Leo Tolstoy
Circle of Reading
Translated by Dmitry Fadeyev

July 28

Self-perfection is always preceded by repentance. It is bad if a human being thinks that he or his people have no need to repent.

1

It is dangerous to seek the cause of evil outside of ourselves. This makes repentance impossible.

— Robertson

2

You should live in such a way that you could share everything that is on your soul with your worst enemy.

— Seneca

3

To not confess your wrongdoings is to multiply them.

4

When an individual is miserable, what does it most of all behove him to do? To complain of this man or of that, of this thing or of that? To fill the world and the street with lamentation, objurgation? Not so at all; the reverse of so. All moralists advise him not to complain of any person or of any thing, but of himself only. He is to know of a truth that being miserable he has been unwise, he.
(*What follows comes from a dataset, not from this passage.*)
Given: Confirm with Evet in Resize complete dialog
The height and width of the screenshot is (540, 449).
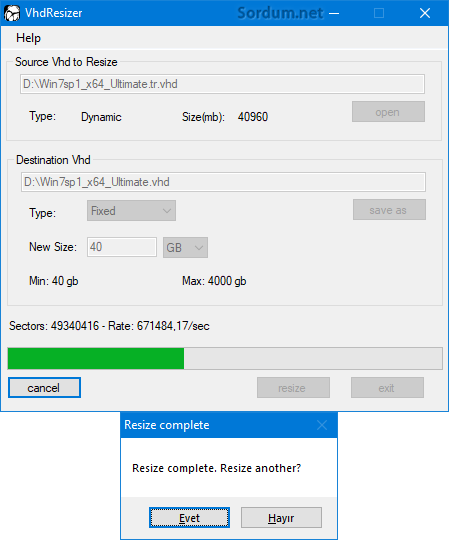Looking at the screenshot, I should point(189,518).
Had he faithfully followed Nature and her Laws, Nature, ever true to her Laws, would have yielded fruit and increase and felicity to him: but he has followed other than Nature’s Laws; and now Nature, her patience with him being ended, leaves him desolate; answers with very emphatic significance to him: No. Not by this road, my son; by another road shalt thou attain well-being: this, thou perceivest is the road to ill-being; quit this!—So do all moralists advise: that the man penitently say to himself first of all, Behold I was not wise enough; I quitted the laws of Fact, which are also called the Laws of God, and mistook for them the laws of Sham and Semblance, which are called the Devil’s Laws; therefore am I here!

— Carlyle

5

My heart is heavy. In all my long life I have never made anyone happy; neither my friends, nor my family, nor even myself. I have done much, much evil… I am guilty of causing three great wars. More than 800,000 men had died on the battlefields because of me; their mothers, brothers and widows now mourn for them… And all this stands between me and God.

— Bismarck


The faster a human being moves towards infinite perfection, irrespective of the step on which he is currently at, the better he is. And the speed of the movement always depends on the degree of one’s satisfaction or dissatisfaction with oneself.